De son côté, la recourante n’expose pas quel intérêt privé prépondérant s’opposerait à l’exécution immédiate de la décision. Elle se plaint uniquement de ce qu’elle serait contrainte de prendre ses jours de vacances contre son gré. Or, ainsi que le fait valoir l’intimé, le droit du personnel aux vacances est dûment réglementé aux art. 27 à 30 RPAC. L’art. 29 RPAC précise en particulier que le conseiller d'État chargé du département fixe les dates des vacances annuelles des directeurs généraux (al. 1), les vacances devant être prises en totalité dans l'année pour laquelle elles sont accordées (al. 5). La chambre de céans ne voit dès lors pas en quoi l’application de ces dispositions causerait un préjudice irréparable à la recourante, étant précisé pour le surplus que le fait qu’un membre du personnel conserve son traitement pendant sa libération de l'obligation de travailler, ce qui est son cas, exclut une atteinte à ses intérêts économiques.

Quant aux chances de succès du recours contre la décision incidente de libération de l’obligation de travailler, elles n’apparaissent pas, à ce stade de la procédure et sans préjuger du fond, à ce point manifestes qu’elles justifieraient à elles seules la restitution de l’effet suspensif.

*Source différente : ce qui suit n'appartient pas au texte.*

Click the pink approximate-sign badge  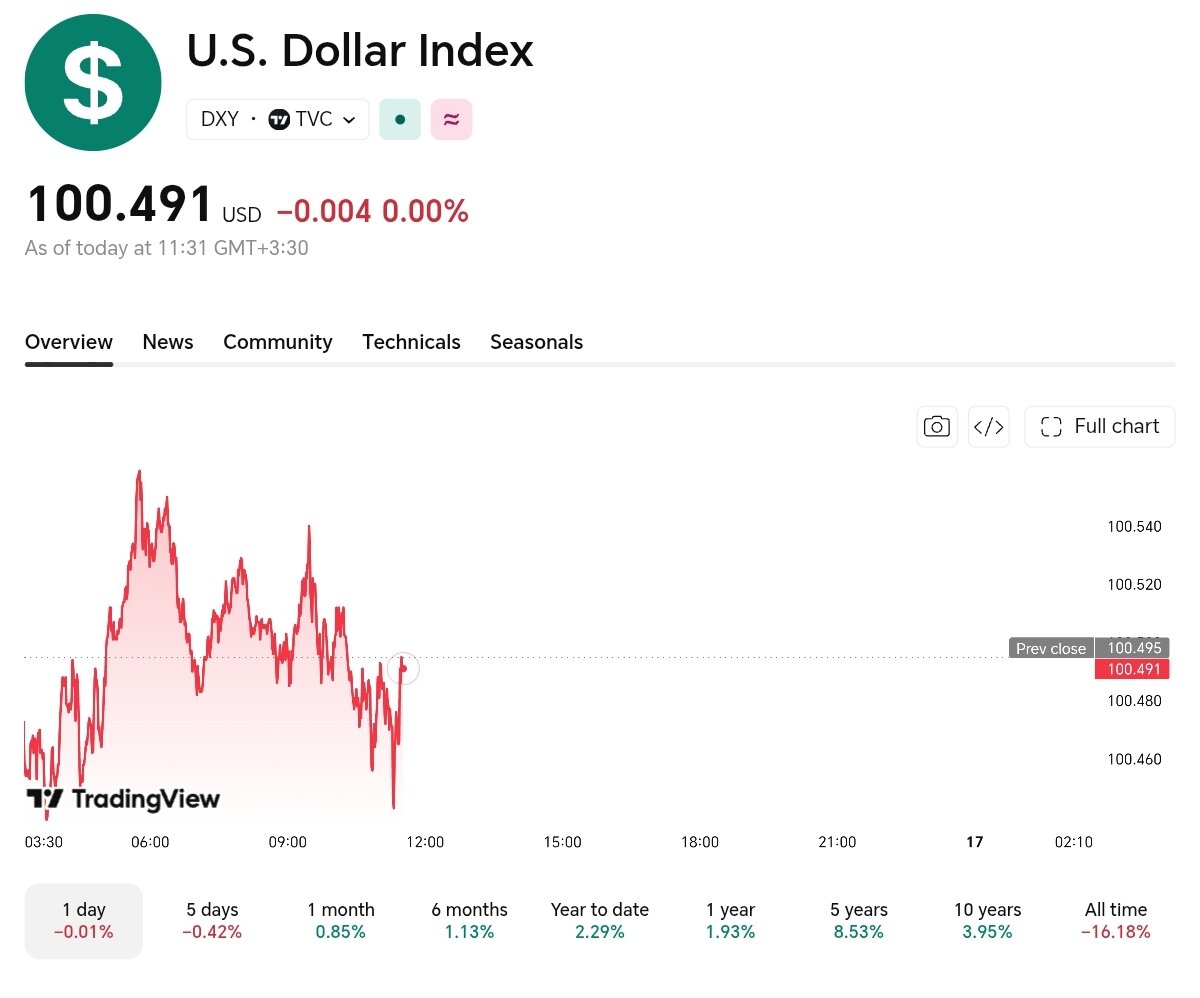451,120
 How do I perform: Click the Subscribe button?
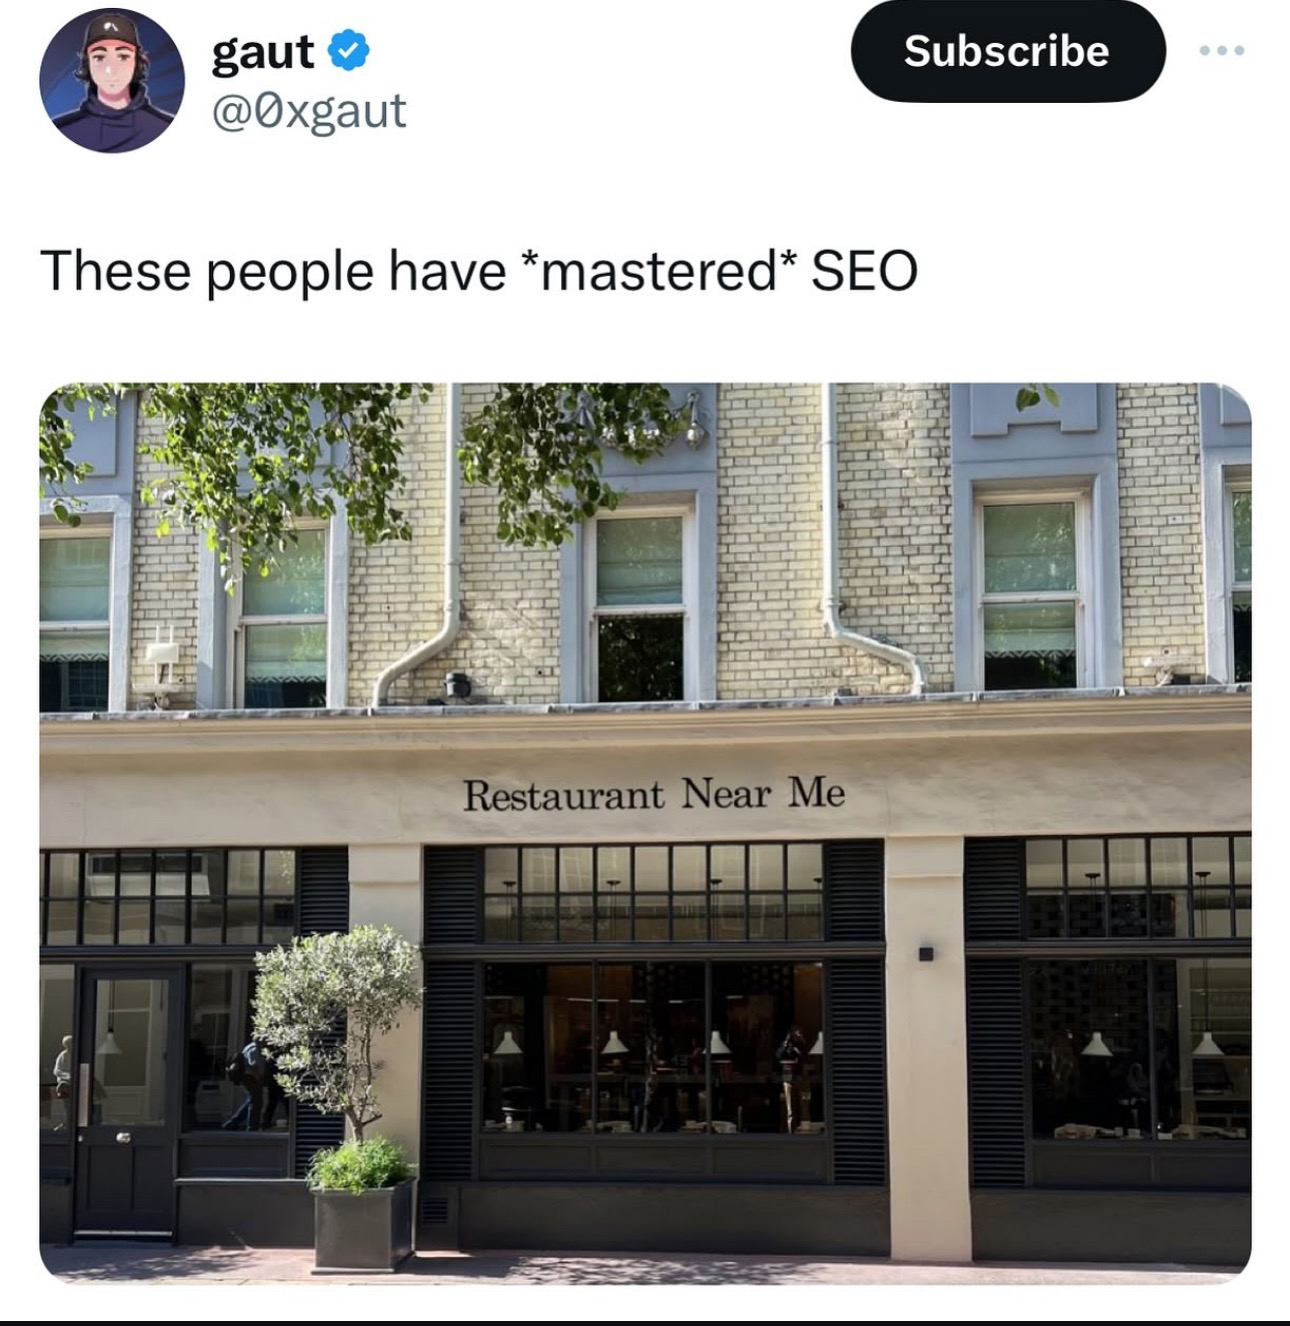pyautogui.click(x=1007, y=51)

9) En conséquence, les raisons d’exécuter immédiatement la décision querellée sont, prima facie, plus importantes que celles justifiant le report de l’exécution de celle-ci. Il n’existe pas de justes motifs de restituer l’effet suspensif au recours, l’intérêt privé de la recourante ne primant pas l’intérêt de la collectivité publique à la bonne marche de l’office.

Au vu de ce qui précède, la restitution de l’effet suspensif sera refusée.

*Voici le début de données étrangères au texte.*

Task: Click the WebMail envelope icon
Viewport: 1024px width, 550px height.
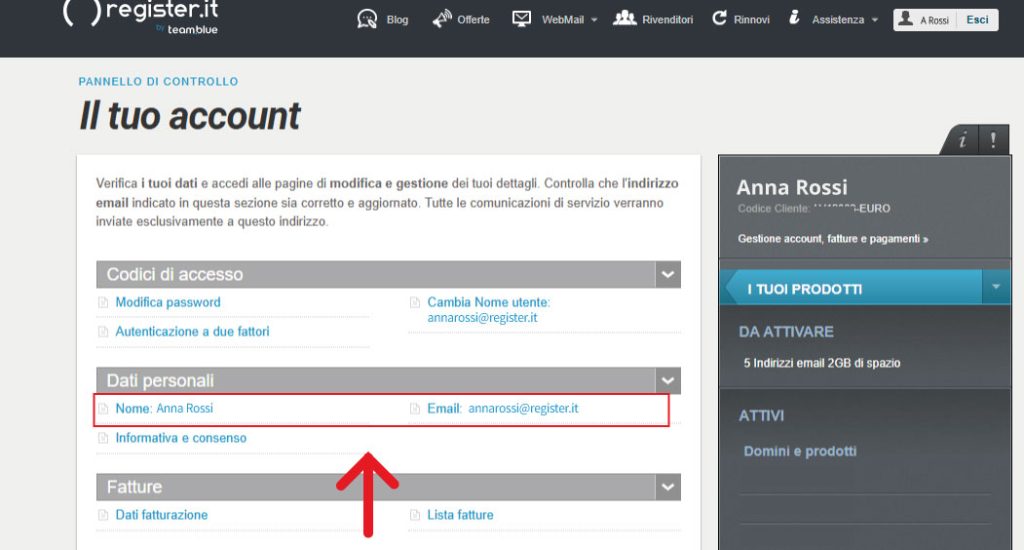Action: click(521, 19)
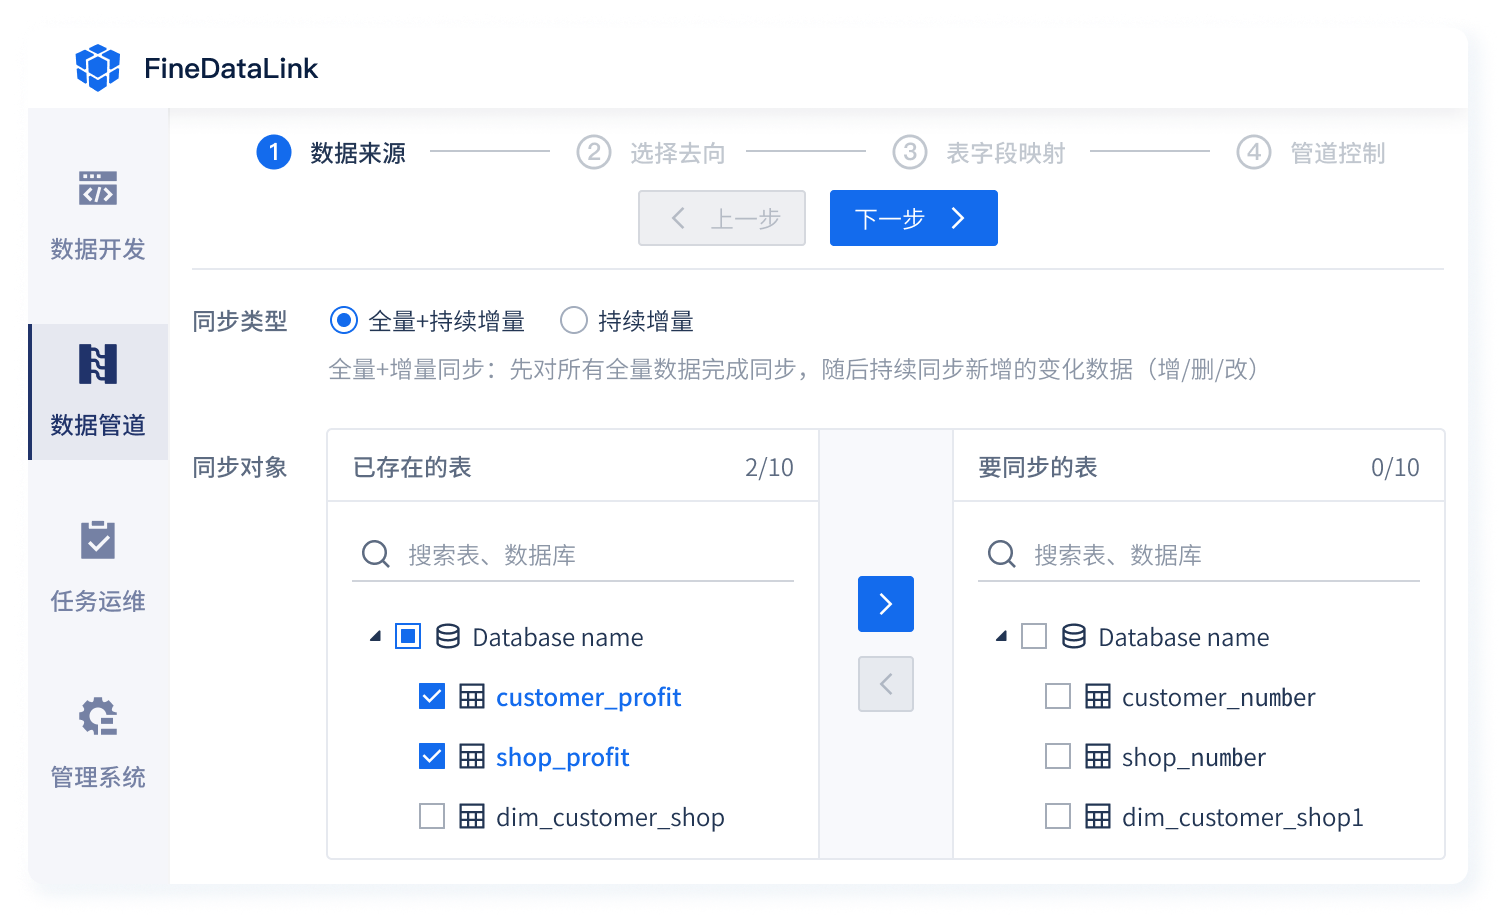Tick the shop_number table checkbox
This screenshot has height=916, width=1500.
[x=1058, y=756]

10) Le sort des frais sera réservé jusqu’à droit jugé au fond.

 

LA CHAMBRE ADMINISTRATIVE

refuse de restituer l’effet suspensif au recours de Madame A______ contre l’arrêté du département de l’instruction publique, de la formation et de la jeunesse du 15 juin 2022 ;

réserve le sort des frais de la procédure jusqu’à droit jugé au fond ;

dit que, conformément aux art. 82 ss de la loi fédérale sur le Tribunal fédéral du 17 juin 2005 (LTF - RS 173.110), la présente décision peut être portée dans les trente jours qui suivent sa notification par-devant le Tribunal fédéral ;

- par la voie du recours en matière de droit public, s’il porte sur les rapports de travail entre les parties et que la valeur litigieuse n’est pas inférieure à CHF 15'000.- ;

- par la voie du recours en matière de droit public, si la valeur litigieuse est inférieure à CHF 15'000.- et que la contestation porte sur une question juridique de principe ;

- par la voie du recours constitutionnel subsidiaire, aux conditions posées par les art. 113 ss LTF, si la valeur litigieuse est inférieure à CHF 15'000.- ;

le mémoire de recours doit indiquer les conclusions, motifs et moyens de preuve et porter la signature du recourant ou de son mandataire ; il doit être adressé au Tribunal fédéral, Schweizerhofquai 6, 6004 Lucerne, par voie postale ou par voie électronique aux conditions de l’art. 42 LTF. La présente décision et les pièces en possession du recourant, invoquées comme moyens de preuve, doivent être jointes à l’envoi ;

communique la présente décision à Me Romain Jordan, avocat de la recourante, ainsi qu'au Département de l'instruction publique, de la culture et du sport.

 

Le vice-président :

C. Mascotto

 

Copie conforme de cette décision a été communiquée aux parties.